> _Exercise details_:
Can you reproduce the data beneath, keeping every line exact?

> _Records provided_:
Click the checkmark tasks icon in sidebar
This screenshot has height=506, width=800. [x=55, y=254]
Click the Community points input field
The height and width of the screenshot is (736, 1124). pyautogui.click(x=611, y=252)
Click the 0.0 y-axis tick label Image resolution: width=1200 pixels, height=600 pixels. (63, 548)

> _Written answer_:
Click the checkmark tasks icon in sidebar
This screenshot has height=506, width=800. [x=55, y=254]
Click the Community points input field
The height and width of the screenshot is (736, 1124). pyautogui.click(x=611, y=252)
Click the 0.0 y-axis tick label Image resolution: width=1200 pixels, height=600 pixels. (63, 548)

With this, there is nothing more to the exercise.